Data records
╭──
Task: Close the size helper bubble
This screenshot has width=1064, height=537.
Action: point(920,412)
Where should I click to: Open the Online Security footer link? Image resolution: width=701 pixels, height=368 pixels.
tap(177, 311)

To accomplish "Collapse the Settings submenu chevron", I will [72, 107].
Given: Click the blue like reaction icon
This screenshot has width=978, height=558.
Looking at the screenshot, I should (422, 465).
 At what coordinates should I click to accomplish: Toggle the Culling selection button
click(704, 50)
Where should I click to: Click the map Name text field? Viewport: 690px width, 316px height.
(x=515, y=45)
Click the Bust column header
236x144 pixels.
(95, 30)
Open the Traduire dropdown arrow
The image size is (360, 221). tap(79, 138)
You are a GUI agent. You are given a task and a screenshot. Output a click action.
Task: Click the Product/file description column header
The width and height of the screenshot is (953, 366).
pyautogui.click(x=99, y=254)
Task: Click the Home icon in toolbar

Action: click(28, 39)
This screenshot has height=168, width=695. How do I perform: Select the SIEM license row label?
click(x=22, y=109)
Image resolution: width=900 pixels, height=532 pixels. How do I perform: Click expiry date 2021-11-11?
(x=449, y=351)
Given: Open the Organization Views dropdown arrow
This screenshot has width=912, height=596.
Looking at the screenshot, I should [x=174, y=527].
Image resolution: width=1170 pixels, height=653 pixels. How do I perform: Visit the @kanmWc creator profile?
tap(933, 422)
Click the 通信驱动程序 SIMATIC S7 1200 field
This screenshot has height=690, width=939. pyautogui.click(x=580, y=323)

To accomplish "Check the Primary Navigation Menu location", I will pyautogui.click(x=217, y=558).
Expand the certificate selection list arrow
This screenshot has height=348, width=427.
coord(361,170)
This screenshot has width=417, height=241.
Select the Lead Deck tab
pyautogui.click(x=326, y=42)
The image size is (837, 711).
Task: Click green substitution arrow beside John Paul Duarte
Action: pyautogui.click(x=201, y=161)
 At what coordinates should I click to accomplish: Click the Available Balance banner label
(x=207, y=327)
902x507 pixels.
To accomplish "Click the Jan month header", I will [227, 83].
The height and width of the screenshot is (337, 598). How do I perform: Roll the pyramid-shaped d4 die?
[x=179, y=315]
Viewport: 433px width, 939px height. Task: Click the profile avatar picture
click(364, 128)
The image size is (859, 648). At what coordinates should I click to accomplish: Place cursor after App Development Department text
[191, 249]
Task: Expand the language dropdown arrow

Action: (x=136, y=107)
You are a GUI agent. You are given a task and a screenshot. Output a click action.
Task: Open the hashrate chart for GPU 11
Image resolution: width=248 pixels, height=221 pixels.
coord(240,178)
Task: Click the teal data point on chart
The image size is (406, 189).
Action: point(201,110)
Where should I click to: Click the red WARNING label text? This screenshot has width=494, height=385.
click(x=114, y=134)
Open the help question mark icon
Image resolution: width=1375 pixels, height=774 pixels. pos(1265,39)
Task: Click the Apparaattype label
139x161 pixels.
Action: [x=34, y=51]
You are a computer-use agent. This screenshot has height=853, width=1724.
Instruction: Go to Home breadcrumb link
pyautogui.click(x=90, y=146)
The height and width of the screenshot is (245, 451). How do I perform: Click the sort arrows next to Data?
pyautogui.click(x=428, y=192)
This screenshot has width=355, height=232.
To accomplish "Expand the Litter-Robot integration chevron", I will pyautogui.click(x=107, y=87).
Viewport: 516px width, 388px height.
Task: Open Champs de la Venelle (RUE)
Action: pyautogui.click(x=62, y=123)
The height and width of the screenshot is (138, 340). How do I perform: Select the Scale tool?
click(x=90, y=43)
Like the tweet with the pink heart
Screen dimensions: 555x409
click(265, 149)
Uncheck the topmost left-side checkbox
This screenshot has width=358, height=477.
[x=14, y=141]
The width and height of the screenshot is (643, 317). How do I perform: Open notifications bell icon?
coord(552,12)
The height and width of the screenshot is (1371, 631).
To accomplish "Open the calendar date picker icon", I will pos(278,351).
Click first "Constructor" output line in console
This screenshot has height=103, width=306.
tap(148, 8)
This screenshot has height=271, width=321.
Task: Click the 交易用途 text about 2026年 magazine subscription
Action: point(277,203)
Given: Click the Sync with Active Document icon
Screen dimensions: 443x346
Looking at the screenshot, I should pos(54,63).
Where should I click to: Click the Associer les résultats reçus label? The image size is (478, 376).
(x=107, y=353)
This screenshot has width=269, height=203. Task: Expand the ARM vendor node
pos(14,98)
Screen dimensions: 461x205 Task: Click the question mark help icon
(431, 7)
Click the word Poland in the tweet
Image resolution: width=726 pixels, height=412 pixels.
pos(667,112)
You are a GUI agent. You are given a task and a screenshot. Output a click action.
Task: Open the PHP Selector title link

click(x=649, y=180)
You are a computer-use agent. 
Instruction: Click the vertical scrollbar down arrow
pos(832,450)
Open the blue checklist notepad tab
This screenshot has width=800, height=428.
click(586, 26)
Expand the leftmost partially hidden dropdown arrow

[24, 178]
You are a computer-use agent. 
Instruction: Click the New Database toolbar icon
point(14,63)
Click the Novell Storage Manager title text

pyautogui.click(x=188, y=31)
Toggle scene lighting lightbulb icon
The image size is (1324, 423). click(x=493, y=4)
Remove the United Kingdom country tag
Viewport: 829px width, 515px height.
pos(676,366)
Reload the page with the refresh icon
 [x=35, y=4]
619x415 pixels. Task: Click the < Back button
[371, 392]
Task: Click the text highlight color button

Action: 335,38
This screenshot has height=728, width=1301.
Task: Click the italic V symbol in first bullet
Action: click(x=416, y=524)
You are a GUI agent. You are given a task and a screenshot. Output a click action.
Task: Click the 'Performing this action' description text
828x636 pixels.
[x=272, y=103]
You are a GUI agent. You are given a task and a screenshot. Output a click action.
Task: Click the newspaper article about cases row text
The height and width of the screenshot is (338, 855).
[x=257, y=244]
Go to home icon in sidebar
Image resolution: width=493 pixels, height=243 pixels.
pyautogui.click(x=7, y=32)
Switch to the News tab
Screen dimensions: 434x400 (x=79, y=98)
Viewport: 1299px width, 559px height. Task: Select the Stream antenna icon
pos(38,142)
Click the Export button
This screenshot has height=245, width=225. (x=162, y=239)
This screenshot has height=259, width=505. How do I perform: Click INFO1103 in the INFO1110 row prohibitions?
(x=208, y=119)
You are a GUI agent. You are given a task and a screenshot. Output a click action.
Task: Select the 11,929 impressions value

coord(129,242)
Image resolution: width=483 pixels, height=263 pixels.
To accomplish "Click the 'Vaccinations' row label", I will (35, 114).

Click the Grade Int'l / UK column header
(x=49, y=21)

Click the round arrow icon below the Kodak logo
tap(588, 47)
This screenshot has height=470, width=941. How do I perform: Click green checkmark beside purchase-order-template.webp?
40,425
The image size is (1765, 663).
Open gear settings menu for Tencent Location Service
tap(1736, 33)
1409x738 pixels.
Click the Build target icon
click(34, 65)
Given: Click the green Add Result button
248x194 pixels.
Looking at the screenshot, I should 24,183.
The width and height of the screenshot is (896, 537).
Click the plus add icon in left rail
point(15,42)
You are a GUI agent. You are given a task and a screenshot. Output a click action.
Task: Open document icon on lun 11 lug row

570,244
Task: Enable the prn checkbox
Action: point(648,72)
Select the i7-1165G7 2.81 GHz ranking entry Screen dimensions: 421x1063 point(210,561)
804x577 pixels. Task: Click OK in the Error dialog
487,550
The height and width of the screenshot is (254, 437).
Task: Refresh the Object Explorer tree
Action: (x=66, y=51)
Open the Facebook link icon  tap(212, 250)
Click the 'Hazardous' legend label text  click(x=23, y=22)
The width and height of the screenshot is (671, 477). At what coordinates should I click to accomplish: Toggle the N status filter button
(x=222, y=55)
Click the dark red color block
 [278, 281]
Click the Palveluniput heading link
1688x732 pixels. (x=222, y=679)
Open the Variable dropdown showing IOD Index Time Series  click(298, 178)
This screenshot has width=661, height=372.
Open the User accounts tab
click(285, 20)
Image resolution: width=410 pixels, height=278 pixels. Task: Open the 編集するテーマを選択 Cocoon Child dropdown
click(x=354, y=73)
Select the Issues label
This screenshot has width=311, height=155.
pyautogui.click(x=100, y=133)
╰──
* _Task_: Find how many lines in the entries include the string "tweet", and state only the number.

* _Task solution_: 2